The two brothers ran a printing business in Hockley, Birmingham. Behind closed doors however, they ran a highly sophisticated operation; by using specialist paper, ink and foil, they managed to print almost £1.27 million worth of counterfeit £10 notes.
The Judge at the Birmingham Crown Court called the brothers ‘masterminds’ and ‘architects’ of an extremely well thought out and intricate counterfeit scam.
Along with the two brothers, their brother-in-laws Rajiv Kumar, 40, of West Bromwich; and Yash Mahey, 44, of Handsworth, were both jailed for their involvement, and found guilty of the same charge. They were sentenced to four and a half years in prison.
The sentence came after a five week trial which ended in December 2013.
Judge Richard Bond said the men were part of a gang of ‘professional forgers’ and their offences undermined the integrity of the UK currency and economy:
“The counterfeit notes were of such an extremely high quality that only a small percentage of them were discovered by either retailers or members of the public. Around 90 per cent were discovered by banks.”
The Judge added: “It is difficult to imagine how better counterfeit notes could be produced.” He accused the men of committing the crime simply out of ‘greed’ and trying to make a ‘large sum of money’.
The judge continued to tell the men that by committing a crime of this severity: “[They] must expect long sentences of imprisonment…It is so serious that only lengthy custodial sentences can be justified.”
The defendant, Amrit Karra’s lawyer, Franco Tizzano stated that the counterfeit operation was a ‘one off’ and Amrit was persuaded by the other defendants to get involved.
It is believed that all defendants ‘profited significantly’ from the operation and the Judge claimed that all four men had hidden away money.
All four men, who are married with children, were told by the judge that they knew what would happen if they were caught: “You knew that if you were caught it would affect your wives and your children and other members of your immediate family.
“Knowing, as you did, the consequences of being caught, you ignored your families. The risks taken in this case were high and you must personally take the blame.”
The investigation proved to be successful after NCA officers and industry experts proved the closing of the company, Karra Design & Print, during the Christmas period in 2010 was when the men spent night after night printing forged notes.
Of the prosecution, Timothy Hannam, admitted that the printing business had been both legitimate and legal for many years:
“But it was in financial difficulties and in 2010 they decided to use its facilities to produce high quality counterfeit £10 notes on an industrial scale,” he explained.

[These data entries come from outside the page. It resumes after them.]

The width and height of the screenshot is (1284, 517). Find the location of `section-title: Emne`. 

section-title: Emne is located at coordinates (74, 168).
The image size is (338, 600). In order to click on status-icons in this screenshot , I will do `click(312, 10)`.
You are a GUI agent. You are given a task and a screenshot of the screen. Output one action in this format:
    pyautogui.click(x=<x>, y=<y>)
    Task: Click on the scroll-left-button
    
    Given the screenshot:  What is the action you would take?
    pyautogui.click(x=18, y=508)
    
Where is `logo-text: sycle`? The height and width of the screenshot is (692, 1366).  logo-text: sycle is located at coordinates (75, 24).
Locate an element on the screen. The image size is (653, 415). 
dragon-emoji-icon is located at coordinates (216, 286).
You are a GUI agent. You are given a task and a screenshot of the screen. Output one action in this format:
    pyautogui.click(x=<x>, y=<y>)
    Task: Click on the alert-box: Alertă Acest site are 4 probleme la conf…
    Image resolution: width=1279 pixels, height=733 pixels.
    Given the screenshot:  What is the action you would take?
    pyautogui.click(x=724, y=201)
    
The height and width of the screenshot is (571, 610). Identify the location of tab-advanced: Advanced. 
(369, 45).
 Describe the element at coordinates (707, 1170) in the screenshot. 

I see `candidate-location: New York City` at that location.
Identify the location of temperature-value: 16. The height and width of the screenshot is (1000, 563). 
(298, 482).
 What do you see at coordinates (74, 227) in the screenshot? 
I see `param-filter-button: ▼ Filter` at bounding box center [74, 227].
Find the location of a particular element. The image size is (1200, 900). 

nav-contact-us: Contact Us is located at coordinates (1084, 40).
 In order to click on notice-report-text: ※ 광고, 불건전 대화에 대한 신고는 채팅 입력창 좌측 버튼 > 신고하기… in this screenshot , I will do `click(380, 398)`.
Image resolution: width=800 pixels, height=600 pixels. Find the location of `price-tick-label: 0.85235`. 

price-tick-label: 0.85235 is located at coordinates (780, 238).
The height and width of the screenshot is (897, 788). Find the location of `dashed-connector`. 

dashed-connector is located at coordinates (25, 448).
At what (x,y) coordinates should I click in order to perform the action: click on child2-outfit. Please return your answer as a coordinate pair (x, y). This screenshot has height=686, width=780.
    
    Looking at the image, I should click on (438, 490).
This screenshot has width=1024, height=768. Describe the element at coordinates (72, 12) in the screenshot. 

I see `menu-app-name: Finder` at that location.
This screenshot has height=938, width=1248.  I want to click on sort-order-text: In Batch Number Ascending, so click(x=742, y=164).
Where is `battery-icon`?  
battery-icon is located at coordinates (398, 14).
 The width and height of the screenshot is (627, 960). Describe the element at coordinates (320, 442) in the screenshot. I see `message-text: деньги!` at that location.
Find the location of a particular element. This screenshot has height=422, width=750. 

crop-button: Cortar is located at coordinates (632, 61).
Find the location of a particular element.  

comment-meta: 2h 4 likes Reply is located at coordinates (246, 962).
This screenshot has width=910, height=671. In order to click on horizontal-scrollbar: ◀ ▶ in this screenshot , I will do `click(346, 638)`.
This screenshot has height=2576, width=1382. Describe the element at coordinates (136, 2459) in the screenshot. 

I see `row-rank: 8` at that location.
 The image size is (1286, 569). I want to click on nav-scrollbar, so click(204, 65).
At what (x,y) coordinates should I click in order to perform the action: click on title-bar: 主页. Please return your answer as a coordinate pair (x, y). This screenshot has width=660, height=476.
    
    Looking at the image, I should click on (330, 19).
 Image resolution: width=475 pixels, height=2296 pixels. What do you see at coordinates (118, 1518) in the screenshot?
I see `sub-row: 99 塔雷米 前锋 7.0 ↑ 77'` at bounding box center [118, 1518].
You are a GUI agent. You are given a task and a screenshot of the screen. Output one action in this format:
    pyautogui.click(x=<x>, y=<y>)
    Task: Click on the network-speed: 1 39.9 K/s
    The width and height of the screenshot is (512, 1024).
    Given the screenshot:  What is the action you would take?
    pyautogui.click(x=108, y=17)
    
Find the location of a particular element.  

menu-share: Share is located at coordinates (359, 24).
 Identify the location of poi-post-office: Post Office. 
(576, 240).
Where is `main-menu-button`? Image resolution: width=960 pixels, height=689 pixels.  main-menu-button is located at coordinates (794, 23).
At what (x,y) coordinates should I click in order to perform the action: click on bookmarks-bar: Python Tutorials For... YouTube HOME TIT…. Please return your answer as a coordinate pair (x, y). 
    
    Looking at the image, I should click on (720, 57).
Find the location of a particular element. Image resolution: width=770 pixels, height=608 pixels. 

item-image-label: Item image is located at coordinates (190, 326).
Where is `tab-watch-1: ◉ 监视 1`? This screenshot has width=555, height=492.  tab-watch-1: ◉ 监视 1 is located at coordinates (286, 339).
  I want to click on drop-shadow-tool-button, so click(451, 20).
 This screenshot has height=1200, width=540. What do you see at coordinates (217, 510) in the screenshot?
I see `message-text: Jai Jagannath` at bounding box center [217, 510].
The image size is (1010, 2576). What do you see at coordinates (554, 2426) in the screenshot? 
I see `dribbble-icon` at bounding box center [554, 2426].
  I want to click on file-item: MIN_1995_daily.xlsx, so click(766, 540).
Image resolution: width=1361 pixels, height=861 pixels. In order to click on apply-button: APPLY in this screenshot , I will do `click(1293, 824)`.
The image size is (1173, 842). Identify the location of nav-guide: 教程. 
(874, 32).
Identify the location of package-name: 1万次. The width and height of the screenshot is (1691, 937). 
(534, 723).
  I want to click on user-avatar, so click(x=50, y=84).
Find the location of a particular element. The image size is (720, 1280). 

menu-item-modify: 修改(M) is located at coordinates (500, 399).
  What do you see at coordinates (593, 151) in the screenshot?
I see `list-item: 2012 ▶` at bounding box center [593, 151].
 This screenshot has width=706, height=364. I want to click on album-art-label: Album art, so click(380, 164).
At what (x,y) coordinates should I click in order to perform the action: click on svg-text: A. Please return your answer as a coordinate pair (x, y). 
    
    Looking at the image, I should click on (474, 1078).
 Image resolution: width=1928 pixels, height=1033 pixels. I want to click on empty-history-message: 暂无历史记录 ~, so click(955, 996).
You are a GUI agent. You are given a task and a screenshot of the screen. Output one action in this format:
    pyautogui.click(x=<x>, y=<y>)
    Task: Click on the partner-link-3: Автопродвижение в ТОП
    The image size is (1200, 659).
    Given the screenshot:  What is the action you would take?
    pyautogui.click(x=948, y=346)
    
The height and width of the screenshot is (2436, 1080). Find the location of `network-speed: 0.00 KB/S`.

A forensic analysis showed that the print equipment used by the company was being used to produce and distribute fake bank notes. The success of the investigation also came down to the evidence used from mobile phone data and number plate recognition.
Speaking about the case Richard Warner, NCA Regional Head of Investigations stated: “Counterfeiting is not a victimless crime. It takes money out of the pockets of individuals and businesses.”
A spokesperson for the Bank of England stated that they work close with the NCA to cut down and fight against counterfeiting, and any individuals involved in counterfeiting will be found and punished for their crimes.
It is believed that the counterfeit and bogus currency created by the Karra brothers and their in-laws are still in circulation across the UK and yet to be recovered.